Cualquiera pensaría que vivir en la calle Goyzueta, a diez minutos del Kilómetro 0, representa comodidad. Pero, dentro de las casas antiguas, de tumbados altos y paredes empapeladas, no suele haber una ducha que funcione. En la mía, por ejemplo, el baño solo tenía una tina blanca e inútil, salvo para acumular baldes y bañadores. Recuerdo que solo una vez me bañé ahí, la única pues el agua no calentaba y en casa no había “mano de hombre” para buscar una solución.

Ante mis numerosas quejas, una vecina recomendó que había duchas públicas en la calle Isaac Tamayo, entre la Graneros y la Tumusla, sector conocido por atraer a los gustosos de la pasankalla, los fideos dulces y el tostado de haba. El viaje era realizado en micro, uno verde cuyo número no recuerdo, que tomábamos de la calle Pando.

Como el agua, mi recuerdo de esa casa de patio amplio está fresco. Sus duchas eran numeradas, como si desde un principio hubieran sido construidas para ese propósito, incluso por el detalle de los asientos en el centro del patio para esperar tu turno o terminar de secarse bajo la plenitud del sol.

Primero había que comprar una ficha, que llevaba el número de cada ducha, de diez minutos como mínimo, hasta un máximo de treinta. A veces entraba primero, a veces después de mi familia, pero siempre solo, aunque fuera un niño. Las instrucciones eran precisas: debía gritar “agua”, cuando ya estaba desnudo, a partir de ahí recién corría el tiempo, incluso si gran parte de él se perdía en pedir que regulen la temperatura con un “ahí está bien”.

****************

▶ QUÉ HACER:
**a)** Reescribe como lista el párrafo del relato sobre las duchas públicas que empieza con «Primero había que comprar una ficha», sin perder sus datos principales.
**b)** Sigue escribiendo el relato sobre las duchas públicas a partir de su última oración.

****************

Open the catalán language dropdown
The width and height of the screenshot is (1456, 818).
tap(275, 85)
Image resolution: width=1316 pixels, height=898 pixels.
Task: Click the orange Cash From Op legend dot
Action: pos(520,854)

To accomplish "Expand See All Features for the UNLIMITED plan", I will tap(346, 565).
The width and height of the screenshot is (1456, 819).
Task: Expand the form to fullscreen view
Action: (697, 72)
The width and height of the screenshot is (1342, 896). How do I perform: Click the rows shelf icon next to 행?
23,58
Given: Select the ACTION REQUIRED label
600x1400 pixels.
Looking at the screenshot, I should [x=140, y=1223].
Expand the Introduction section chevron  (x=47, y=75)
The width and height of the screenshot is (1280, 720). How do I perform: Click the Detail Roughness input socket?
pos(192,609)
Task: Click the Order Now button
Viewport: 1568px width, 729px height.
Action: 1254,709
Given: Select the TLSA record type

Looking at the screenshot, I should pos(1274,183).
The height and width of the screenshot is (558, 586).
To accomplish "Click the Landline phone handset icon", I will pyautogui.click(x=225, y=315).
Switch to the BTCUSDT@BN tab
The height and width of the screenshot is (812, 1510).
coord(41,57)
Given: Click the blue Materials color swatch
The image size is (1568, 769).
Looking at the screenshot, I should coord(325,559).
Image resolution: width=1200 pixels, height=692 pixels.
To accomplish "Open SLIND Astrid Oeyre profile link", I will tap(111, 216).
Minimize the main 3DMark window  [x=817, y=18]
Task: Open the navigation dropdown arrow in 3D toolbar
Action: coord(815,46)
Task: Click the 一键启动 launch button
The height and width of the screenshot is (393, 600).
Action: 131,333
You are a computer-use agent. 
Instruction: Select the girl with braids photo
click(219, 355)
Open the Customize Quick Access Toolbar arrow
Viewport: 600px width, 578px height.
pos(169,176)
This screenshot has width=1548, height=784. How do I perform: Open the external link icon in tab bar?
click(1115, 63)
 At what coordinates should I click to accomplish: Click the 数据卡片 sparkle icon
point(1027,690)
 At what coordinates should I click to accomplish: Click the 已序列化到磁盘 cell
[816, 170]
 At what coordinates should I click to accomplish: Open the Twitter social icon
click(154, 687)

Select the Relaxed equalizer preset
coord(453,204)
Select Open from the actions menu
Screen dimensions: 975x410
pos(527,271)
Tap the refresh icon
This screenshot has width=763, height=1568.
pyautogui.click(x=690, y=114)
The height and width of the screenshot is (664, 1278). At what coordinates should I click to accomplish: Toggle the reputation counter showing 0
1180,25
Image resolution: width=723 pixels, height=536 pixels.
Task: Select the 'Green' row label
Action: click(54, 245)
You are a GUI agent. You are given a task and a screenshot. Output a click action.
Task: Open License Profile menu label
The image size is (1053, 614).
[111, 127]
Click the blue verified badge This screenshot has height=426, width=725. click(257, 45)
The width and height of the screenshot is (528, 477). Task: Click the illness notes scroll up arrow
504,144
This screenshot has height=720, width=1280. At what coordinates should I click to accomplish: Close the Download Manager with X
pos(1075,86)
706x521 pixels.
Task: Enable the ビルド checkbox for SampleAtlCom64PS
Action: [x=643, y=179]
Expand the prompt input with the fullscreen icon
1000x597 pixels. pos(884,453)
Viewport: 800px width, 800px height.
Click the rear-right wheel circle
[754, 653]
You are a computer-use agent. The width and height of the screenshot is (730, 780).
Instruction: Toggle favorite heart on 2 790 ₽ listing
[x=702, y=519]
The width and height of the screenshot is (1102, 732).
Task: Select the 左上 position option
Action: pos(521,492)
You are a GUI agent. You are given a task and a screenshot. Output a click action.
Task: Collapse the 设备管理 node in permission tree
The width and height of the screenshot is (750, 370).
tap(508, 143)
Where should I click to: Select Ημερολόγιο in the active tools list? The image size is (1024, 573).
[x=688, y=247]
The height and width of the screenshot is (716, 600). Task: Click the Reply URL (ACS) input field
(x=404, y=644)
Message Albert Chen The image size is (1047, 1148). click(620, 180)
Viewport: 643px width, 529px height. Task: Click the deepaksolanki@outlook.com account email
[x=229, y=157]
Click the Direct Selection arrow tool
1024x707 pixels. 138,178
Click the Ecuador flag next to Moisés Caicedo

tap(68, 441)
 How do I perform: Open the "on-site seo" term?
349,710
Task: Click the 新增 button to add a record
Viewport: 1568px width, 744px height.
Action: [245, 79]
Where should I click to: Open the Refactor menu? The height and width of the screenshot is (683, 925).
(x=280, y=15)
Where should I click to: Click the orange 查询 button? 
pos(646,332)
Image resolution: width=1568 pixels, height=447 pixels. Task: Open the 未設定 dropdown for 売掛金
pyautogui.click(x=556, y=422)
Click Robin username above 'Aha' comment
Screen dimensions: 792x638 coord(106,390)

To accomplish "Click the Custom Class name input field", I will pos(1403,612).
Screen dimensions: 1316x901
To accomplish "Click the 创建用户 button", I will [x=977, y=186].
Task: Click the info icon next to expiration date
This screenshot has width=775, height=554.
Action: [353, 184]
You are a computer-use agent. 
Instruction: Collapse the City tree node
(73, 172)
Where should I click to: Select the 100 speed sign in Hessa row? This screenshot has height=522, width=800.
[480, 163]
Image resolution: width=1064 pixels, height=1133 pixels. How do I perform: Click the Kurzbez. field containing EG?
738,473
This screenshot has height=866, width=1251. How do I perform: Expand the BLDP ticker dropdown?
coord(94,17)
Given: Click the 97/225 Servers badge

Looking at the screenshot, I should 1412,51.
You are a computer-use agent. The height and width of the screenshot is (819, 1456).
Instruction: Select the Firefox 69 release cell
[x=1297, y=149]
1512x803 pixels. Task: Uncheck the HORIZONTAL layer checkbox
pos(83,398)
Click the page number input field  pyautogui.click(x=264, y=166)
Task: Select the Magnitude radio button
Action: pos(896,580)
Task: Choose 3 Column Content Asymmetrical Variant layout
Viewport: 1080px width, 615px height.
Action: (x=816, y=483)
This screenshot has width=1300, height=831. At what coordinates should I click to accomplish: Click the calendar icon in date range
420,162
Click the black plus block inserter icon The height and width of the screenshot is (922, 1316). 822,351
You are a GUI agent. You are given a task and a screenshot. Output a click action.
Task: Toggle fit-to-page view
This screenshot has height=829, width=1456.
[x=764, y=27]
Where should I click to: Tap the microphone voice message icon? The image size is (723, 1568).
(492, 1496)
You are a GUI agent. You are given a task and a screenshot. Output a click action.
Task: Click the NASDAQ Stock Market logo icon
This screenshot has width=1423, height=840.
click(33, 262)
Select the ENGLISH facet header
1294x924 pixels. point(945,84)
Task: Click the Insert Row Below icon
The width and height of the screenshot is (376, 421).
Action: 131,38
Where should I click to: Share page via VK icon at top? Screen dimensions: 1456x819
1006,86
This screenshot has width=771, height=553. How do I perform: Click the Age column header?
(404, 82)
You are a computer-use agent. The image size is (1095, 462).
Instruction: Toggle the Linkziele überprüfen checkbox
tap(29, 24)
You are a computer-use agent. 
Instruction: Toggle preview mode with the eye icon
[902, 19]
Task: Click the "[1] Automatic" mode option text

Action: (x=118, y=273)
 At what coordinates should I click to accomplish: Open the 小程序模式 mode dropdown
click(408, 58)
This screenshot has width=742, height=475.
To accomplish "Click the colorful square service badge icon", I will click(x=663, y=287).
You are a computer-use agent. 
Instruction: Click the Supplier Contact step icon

****************

▶ RESPUESTAS POR TAREA:
**a)**
- Primero se compraba una ficha con el número de la ducha, para un mínimo de diez minutos y un máximo de treinta.
- Quien narra entraba a veces antes y a veces después de su familia, pero siempre solo, aunque fuera un niño.
- Ya desnudo, tenía que gritar «agua»; recién desde ese momento empezaba a correr el tiempo.
- Gran parte de ese tiempo podía perderse pidiendo que regularan la temperatura con un «ahí está bien».

**b)**
Para mí, quince minutos eran suficientes. Entraba sin aceptar los champús, de esos que parecían unidos como tripas, y los peines, espejos y piedras, que servían para frotar las rodillas y los codos que ofrecían los dueños del local. Yo tenía mi propia piedra, traída de Copacabana, originaria de aquel tiempo en el que los visitantes de la Virgen Candelaria volvían con sus piedritas del tamaño de jaboncillos para ayudarse en el aseo. Hace años que en una de las mudanzas perdí mi piedra, pero fue hasta que vi la película Todo en todas partes al mismo tiempo que me acordé de ella.

Por el trajín del traslado me animé a volver a las duchas de la Isaac Tamayo, pero cuando llegué me di cuenta de que esa casa enorme quedó desfigurada e irreconocible por fuera. Ahora solo hay tiendas de ropa.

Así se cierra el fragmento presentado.